Instructions to follow:
After finding the line with "Switch to 朱雀无限检测 tab" in the entries below, retype exactly each line from there through the line with "Task: Click the Recognition star icon", including that final line.

Exercise data:
┏━━

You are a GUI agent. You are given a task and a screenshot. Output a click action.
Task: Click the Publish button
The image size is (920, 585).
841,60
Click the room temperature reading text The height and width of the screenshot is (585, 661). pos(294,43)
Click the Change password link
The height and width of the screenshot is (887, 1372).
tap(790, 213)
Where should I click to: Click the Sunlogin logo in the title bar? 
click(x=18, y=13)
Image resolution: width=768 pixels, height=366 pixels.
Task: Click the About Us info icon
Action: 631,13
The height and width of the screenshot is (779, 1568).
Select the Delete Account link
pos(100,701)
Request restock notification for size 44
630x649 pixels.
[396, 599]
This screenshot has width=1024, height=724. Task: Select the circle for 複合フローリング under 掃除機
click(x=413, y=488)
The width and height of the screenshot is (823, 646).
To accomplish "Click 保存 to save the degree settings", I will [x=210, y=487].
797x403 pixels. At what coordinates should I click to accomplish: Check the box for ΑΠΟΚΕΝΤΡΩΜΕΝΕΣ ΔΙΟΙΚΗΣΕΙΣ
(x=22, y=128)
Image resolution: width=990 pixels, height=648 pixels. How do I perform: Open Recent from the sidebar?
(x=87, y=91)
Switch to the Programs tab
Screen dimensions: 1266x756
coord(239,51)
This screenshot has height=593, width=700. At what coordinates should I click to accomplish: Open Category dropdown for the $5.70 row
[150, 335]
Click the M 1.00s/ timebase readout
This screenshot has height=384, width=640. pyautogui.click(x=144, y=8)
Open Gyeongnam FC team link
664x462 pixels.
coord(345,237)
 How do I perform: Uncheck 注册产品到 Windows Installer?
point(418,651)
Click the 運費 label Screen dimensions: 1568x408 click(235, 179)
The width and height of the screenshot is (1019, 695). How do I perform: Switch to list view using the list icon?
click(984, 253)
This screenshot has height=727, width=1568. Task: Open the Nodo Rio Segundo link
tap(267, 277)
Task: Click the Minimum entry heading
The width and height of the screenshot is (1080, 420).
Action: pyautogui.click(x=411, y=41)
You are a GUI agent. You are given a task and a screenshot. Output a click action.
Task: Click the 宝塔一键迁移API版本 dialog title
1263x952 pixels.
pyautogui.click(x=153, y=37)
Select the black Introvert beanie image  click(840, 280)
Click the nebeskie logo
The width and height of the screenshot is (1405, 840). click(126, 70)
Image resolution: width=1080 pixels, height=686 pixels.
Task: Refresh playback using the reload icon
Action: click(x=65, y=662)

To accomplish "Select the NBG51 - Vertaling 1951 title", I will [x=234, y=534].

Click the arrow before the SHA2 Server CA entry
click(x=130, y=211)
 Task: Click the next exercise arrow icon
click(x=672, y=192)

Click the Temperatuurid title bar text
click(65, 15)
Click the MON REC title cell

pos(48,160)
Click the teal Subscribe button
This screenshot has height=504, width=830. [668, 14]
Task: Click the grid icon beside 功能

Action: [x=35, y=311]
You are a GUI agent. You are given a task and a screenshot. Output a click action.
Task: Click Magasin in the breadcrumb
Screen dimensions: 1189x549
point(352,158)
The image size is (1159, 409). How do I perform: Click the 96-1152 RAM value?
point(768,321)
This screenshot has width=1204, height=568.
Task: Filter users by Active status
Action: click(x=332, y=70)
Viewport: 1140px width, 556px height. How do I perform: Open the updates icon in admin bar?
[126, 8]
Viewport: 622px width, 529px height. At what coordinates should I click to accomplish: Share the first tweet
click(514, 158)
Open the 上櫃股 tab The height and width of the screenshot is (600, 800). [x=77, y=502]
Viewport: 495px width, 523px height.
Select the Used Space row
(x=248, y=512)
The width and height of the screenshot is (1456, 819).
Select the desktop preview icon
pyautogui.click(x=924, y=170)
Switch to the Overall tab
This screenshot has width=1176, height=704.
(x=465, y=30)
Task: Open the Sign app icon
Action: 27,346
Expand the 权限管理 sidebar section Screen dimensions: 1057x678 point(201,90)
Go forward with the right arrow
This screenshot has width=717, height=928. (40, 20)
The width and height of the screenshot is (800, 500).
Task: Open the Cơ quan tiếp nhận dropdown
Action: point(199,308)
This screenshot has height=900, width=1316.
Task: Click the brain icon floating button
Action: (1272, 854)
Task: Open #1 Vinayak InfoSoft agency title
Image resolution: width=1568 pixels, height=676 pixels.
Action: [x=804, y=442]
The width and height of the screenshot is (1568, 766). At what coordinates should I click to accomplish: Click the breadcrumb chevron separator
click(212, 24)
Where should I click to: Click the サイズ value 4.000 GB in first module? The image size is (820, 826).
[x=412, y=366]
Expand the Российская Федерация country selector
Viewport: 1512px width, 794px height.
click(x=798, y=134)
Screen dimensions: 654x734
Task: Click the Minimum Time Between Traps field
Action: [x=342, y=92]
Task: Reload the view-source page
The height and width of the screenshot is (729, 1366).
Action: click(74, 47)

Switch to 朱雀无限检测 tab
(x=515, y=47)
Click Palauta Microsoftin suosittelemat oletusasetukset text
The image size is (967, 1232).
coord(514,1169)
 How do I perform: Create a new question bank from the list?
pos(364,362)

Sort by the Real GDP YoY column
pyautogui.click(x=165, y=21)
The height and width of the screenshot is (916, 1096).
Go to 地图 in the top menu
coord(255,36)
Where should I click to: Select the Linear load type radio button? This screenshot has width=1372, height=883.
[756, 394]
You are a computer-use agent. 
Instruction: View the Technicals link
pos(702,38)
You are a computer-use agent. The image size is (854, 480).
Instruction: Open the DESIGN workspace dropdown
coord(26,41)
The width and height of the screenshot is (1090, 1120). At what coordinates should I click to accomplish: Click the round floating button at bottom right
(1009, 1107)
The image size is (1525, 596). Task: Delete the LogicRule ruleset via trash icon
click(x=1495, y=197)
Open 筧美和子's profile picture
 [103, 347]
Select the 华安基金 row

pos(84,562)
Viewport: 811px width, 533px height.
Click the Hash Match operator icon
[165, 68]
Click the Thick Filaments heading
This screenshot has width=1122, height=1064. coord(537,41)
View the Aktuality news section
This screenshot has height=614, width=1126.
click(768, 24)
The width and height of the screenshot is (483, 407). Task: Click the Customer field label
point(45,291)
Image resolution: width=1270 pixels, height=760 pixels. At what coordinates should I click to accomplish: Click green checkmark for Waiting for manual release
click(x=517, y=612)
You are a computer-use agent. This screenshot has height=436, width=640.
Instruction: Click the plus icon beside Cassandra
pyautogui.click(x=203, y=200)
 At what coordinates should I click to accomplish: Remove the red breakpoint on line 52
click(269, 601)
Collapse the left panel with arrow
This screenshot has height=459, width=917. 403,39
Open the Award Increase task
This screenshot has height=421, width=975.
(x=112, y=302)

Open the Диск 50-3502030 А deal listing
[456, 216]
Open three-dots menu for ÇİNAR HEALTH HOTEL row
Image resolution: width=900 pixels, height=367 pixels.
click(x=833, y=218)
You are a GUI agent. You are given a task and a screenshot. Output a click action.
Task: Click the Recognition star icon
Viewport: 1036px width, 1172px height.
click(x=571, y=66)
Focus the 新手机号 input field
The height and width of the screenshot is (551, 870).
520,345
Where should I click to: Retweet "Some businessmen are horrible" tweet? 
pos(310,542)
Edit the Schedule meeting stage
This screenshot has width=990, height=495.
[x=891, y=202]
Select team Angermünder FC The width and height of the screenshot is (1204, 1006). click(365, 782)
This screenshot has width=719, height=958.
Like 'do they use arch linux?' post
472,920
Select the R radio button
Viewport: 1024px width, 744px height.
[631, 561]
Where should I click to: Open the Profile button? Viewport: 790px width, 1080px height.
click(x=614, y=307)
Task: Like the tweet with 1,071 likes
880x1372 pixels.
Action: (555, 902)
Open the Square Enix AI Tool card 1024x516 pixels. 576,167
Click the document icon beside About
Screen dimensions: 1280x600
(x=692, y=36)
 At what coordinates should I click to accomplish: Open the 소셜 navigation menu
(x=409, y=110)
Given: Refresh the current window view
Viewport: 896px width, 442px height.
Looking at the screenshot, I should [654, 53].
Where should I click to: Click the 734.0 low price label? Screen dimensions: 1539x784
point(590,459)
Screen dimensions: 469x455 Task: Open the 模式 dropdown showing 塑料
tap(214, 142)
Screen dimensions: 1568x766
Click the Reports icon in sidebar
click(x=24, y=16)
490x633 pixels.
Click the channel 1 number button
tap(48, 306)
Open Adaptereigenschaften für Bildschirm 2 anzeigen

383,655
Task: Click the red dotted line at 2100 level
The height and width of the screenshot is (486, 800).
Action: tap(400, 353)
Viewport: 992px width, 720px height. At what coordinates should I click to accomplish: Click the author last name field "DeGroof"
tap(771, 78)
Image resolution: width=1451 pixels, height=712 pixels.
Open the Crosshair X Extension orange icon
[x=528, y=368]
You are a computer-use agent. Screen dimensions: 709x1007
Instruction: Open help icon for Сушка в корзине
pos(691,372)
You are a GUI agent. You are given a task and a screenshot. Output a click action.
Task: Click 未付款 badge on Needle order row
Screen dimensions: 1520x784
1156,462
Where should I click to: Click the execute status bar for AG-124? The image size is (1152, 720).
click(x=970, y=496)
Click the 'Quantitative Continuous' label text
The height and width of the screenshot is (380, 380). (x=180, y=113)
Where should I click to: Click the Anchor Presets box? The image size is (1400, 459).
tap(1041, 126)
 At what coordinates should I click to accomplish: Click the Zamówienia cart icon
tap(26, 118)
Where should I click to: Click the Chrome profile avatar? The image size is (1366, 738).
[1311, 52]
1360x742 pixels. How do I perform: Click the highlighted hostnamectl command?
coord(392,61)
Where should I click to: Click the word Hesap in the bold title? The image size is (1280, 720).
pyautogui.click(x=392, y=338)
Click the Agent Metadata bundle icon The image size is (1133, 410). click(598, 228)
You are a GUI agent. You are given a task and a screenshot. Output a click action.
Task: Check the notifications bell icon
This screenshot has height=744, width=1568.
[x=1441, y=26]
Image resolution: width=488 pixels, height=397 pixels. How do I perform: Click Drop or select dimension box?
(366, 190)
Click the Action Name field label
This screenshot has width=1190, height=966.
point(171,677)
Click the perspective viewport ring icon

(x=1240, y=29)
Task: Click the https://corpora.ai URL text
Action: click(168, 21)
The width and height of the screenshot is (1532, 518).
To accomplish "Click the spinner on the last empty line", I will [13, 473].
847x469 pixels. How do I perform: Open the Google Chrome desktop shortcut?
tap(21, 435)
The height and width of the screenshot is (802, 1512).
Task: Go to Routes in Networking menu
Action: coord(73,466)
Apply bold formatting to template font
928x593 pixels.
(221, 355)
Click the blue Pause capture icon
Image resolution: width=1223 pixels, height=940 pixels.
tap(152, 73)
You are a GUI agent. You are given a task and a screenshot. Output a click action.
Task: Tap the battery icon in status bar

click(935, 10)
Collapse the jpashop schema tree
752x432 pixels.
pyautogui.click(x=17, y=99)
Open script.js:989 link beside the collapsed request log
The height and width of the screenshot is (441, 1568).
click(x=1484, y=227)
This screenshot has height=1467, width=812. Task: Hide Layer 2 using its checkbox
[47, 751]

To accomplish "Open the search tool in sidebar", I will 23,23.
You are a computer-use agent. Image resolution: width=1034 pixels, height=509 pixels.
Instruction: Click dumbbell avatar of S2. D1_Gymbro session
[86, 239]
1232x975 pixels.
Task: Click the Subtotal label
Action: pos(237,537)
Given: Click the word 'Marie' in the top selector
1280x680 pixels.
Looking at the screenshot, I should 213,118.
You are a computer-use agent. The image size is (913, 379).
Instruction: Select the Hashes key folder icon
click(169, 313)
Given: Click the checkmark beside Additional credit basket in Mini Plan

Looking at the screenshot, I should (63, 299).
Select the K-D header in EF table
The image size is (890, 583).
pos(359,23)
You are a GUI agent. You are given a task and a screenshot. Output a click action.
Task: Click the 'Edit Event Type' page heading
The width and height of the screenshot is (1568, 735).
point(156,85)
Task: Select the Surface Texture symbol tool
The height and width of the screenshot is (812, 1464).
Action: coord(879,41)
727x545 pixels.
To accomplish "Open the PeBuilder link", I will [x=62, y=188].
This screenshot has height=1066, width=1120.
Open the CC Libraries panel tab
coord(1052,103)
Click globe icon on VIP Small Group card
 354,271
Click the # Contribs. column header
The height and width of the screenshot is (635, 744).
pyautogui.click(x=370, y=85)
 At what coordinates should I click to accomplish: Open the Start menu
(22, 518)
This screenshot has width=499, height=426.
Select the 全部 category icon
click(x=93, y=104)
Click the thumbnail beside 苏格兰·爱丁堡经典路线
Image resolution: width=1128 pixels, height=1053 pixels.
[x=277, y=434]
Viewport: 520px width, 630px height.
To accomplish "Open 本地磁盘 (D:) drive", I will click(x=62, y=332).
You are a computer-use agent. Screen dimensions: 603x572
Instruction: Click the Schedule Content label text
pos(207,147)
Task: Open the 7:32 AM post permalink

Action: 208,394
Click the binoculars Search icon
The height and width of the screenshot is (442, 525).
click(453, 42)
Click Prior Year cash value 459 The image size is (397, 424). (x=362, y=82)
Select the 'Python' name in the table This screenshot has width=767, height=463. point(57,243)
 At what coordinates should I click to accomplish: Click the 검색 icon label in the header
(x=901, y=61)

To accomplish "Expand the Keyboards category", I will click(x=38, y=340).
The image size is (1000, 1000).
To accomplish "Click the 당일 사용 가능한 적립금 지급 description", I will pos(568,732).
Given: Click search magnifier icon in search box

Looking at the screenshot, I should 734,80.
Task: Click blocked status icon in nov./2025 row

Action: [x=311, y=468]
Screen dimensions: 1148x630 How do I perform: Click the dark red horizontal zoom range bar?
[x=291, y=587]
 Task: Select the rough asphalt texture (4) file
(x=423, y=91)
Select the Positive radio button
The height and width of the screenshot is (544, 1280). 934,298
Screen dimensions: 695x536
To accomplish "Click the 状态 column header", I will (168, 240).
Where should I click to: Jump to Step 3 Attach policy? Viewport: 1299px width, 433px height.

┗━━

Solved problem:
Switch to 朱雀无限检测 tab
(x=515, y=47)
Click Palauta Microsoftin suosittelemat oletusasetukset text
The image size is (967, 1232).
coord(514,1169)
 How do I perform: Create a new question bank from the list?
pos(364,362)

Sort by the Real GDP YoY column
pyautogui.click(x=165, y=21)
The height and width of the screenshot is (916, 1096).
Go to 地图 in the top menu
coord(255,36)
Where should I click to: Select the Linear load type radio button? This screenshot has width=1372, height=883.
[756, 394]
You are a computer-use agent. 
Instruction: View the Technicals link
pos(702,38)
You are a computer-use agent. The image size is (854, 480).
Instruction: Open the DESIGN workspace dropdown
coord(26,41)
The width and height of the screenshot is (1090, 1120). At what coordinates should I click to accomplish: Click the round floating button at bottom right
(1009, 1107)
The image size is (1525, 596). Task: Delete the LogicRule ruleset via trash icon
click(x=1495, y=197)
Open 筧美和子's profile picture
 [103, 347]
Select the 华安基金 row

pos(84,562)
Viewport: 811px width, 533px height.
Click the Hash Match operator icon
[165, 68]
Click the Thick Filaments heading
This screenshot has width=1122, height=1064. coord(537,41)
View the Aktuality news section
This screenshot has height=614, width=1126.
click(768, 24)
The width and height of the screenshot is (483, 407). Task: Click the Customer field label
point(45,291)
Image resolution: width=1270 pixels, height=760 pixels. At what coordinates should I click to accomplish: Click green checkmark for Waiting for manual release
click(x=517, y=612)
You are a computer-use agent. This screenshot has height=436, width=640.
Instruction: Click the plus icon beside Cassandra
pyautogui.click(x=203, y=200)
 At what coordinates should I click to accomplish: Remove the red breakpoint on line 52
click(269, 601)
Collapse the left panel with arrow
This screenshot has height=459, width=917. 403,39
Open the Award Increase task
This screenshot has height=421, width=975.
(x=112, y=302)

Open the Диск 50-3502030 А deal listing
[456, 216]
Open three-dots menu for ÇİNAR HEALTH HOTEL row
Image resolution: width=900 pixels, height=367 pixels.
click(x=833, y=218)
You are a GUI agent. You are given a task and a screenshot. Output a click action.
Task: Click the Recognition star icon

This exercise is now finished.